■ **Work item**:
Exact repetition is the task: copy every entry below.
---
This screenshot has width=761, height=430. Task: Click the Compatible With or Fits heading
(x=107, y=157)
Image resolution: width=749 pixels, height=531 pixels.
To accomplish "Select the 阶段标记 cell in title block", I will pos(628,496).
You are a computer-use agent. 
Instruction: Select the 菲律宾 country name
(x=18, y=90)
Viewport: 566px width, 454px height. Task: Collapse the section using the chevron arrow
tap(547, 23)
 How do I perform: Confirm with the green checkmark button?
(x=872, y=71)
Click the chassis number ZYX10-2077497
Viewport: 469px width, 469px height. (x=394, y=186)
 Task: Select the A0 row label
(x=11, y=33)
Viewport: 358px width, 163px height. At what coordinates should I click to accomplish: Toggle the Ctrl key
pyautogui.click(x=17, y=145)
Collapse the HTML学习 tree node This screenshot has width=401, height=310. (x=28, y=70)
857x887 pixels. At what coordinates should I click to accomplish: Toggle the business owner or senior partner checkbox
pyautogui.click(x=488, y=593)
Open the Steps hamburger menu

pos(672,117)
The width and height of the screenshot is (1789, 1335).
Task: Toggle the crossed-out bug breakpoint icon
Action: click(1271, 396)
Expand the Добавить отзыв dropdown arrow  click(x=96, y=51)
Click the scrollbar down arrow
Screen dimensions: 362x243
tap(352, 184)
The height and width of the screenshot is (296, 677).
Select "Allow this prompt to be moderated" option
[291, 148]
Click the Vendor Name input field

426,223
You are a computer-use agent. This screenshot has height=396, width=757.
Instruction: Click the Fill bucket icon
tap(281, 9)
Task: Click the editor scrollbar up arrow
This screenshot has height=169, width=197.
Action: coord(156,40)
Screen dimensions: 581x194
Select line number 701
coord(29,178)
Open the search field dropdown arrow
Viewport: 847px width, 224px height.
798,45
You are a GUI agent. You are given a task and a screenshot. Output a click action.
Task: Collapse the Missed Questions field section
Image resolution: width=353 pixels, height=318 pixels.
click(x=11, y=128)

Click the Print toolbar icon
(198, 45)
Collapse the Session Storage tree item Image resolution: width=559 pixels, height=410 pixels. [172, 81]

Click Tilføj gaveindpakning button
---
■ **Answer box**:
This screenshot has width=761, height=430. Task: Click the Compatible With or Fits heading
(x=107, y=157)
Image resolution: width=749 pixels, height=531 pixels.
To accomplish "Select the 阶段标记 cell in title block", I will pos(628,496).
You are a computer-use agent. 
Instruction: Select the 菲律宾 country name
(x=18, y=90)
Viewport: 566px width, 454px height. Task: Collapse the section using the chevron arrow
tap(547, 23)
 How do I perform: Confirm with the green checkmark button?
(x=872, y=71)
Click the chassis number ZYX10-2077497
Viewport: 469px width, 469px height. (x=394, y=186)
 Task: Select the A0 row label
(x=11, y=33)
Viewport: 358px width, 163px height. At what coordinates should I click to accomplish: Toggle the Ctrl key
pyautogui.click(x=17, y=145)
Collapse the HTML学习 tree node This screenshot has width=401, height=310. (x=28, y=70)
857x887 pixels. At what coordinates should I click to accomplish: Toggle the business owner or senior partner checkbox
pyautogui.click(x=488, y=593)
Open the Steps hamburger menu

pos(672,117)
The width and height of the screenshot is (1789, 1335).
Task: Toggle the crossed-out bug breakpoint icon
Action: click(1271, 396)
Expand the Добавить отзыв dropdown arrow  click(x=96, y=51)
Click the scrollbar down arrow
Screen dimensions: 362x243
tap(352, 184)
The height and width of the screenshot is (296, 677).
Select "Allow this prompt to be moderated" option
[291, 148]
Click the Vendor Name input field

426,223
You are a computer-use agent. This screenshot has height=396, width=757.
Instruction: Click the Fill bucket icon
tap(281, 9)
Task: Click the editor scrollbar up arrow
This screenshot has height=169, width=197.
Action: coord(156,40)
Screen dimensions: 581x194
Select line number 701
coord(29,178)
Open the search field dropdown arrow
Viewport: 847px width, 224px height.
798,45
You are a GUI agent. You are given a task and a screenshot. Output a click action.
Task: Collapse the Missed Questions field section
Image resolution: width=353 pixels, height=318 pixels.
click(x=11, y=128)

Click the Print toolbar icon
(198, 45)
Collapse the Session Storage tree item Image resolution: width=559 pixels, height=410 pixels. [172, 81]

Click Tilføj gaveindpakning button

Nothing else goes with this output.